Saved data entries:
----------

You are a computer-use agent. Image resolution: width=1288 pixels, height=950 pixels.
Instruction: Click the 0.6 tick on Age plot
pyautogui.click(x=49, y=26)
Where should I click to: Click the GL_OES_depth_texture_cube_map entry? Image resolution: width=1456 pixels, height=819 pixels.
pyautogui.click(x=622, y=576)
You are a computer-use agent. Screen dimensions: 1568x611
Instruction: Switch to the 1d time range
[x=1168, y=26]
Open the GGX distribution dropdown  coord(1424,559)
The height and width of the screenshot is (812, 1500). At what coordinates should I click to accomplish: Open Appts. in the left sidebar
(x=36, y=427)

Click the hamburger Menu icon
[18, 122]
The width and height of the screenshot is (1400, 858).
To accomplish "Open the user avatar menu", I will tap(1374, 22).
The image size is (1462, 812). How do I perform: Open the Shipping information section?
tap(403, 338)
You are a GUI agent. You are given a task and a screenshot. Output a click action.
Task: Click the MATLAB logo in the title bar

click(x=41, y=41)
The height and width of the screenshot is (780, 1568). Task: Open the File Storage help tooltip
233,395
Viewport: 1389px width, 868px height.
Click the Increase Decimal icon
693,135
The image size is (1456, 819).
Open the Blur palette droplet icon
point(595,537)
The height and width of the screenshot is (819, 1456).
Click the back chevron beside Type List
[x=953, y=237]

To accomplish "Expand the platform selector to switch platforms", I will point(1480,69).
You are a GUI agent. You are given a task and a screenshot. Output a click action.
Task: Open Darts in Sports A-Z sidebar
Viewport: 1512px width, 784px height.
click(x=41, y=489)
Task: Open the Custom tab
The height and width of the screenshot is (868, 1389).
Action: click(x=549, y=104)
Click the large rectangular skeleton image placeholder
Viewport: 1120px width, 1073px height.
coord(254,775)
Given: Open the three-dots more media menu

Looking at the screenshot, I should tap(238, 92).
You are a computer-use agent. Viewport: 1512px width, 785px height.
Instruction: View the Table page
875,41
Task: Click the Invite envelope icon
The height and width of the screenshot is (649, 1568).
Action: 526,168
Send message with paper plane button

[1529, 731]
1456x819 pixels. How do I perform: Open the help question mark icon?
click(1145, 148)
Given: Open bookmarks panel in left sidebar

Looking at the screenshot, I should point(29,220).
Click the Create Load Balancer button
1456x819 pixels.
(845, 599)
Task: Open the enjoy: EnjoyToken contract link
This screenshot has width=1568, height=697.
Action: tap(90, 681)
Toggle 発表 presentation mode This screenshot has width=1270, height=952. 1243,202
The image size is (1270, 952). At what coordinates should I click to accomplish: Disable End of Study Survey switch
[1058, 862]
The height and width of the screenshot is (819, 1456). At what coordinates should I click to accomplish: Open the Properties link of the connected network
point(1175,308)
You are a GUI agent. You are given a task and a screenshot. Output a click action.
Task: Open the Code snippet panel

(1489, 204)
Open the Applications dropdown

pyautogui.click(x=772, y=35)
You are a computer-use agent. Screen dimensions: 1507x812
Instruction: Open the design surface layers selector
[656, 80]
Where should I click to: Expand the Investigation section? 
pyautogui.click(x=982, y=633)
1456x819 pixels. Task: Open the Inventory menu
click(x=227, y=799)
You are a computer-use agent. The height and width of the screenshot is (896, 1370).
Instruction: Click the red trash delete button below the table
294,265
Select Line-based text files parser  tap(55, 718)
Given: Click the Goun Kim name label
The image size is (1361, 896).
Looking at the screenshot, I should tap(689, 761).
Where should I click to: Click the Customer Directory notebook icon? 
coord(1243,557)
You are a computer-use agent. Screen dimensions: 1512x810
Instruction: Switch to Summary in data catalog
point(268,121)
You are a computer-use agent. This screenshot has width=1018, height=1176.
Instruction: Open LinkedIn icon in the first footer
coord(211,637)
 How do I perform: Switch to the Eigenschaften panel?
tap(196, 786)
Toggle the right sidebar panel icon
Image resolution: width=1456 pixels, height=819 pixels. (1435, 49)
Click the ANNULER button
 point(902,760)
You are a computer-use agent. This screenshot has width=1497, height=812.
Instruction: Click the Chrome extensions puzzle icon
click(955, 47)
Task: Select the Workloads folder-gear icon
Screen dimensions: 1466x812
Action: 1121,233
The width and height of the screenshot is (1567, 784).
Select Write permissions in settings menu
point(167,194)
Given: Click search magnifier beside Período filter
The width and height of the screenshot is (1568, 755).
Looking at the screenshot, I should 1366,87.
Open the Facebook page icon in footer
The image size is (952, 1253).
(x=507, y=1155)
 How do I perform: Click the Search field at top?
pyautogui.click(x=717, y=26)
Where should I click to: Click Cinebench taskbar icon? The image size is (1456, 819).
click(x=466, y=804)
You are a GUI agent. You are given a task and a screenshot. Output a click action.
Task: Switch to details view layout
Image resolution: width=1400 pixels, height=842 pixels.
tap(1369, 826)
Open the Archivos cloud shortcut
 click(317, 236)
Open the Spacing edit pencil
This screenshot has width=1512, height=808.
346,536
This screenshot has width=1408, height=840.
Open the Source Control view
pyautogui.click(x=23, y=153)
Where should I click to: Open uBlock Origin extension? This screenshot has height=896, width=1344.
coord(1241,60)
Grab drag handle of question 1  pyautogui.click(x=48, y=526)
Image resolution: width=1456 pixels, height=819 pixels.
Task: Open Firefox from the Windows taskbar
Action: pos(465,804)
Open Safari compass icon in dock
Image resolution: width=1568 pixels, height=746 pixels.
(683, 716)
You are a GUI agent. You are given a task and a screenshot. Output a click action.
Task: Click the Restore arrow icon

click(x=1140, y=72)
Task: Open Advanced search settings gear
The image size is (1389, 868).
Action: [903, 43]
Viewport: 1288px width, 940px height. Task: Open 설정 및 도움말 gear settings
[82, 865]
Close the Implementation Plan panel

----------

> [TASK TO CARRY OUT]
Starting at the line that contains "Click the Increase Decimal icon" and stopping after the line that contains "You are a computer-use agent. Screen dimensions: 1507x812", write out every line exactly as it appears above, and no other line.

> [EXERCISE ANSWER]
Click the Increase Decimal icon
693,135
The image size is (1456, 819).
Open the Blur palette droplet icon
point(595,537)
The height and width of the screenshot is (819, 1456).
Click the back chevron beside Type List
[x=953, y=237]

To accomplish "Expand the platform selector to switch platforms", I will point(1480,69).
You are a GUI agent. You are given a task and a screenshot. Output a click action.
Task: Open Darts in Sports A-Z sidebar
Viewport: 1512px width, 784px height.
click(x=41, y=489)
Task: Open the Custom tab
The height and width of the screenshot is (868, 1389).
Action: click(x=549, y=104)
Click the large rectangular skeleton image placeholder
Viewport: 1120px width, 1073px height.
coord(254,775)
Given: Open the three-dots more media menu

Looking at the screenshot, I should tap(238, 92).
You are a computer-use agent. Viewport: 1512px width, 785px height.
Instruction: View the Table page
875,41
Task: Click the Invite envelope icon
The height and width of the screenshot is (649, 1568).
Action: 526,168
Send message with paper plane button

[1529, 731]
1456x819 pixels. How do I perform: Open the help question mark icon?
click(1145, 148)
Given: Open bookmarks panel in left sidebar

Looking at the screenshot, I should point(29,220).
Click the Create Load Balancer button
1456x819 pixels.
(845, 599)
Task: Open the enjoy: EnjoyToken contract link
This screenshot has width=1568, height=697.
Action: tap(90, 681)
Toggle 発表 presentation mode This screenshot has width=1270, height=952. 1243,202
The image size is (1270, 952). At what coordinates should I click to accomplish: Disable End of Study Survey switch
[1058, 862]
The height and width of the screenshot is (819, 1456). At what coordinates should I click to accomplish: Open the Properties link of the connected network
point(1175,308)
You are a GUI agent. You are given a task and a screenshot. Output a click action.
Task: Open the Code snippet panel

(1489, 204)
Open the Applications dropdown

pyautogui.click(x=772, y=35)
You are a computer-use agent. Screen dimensions: 1507x812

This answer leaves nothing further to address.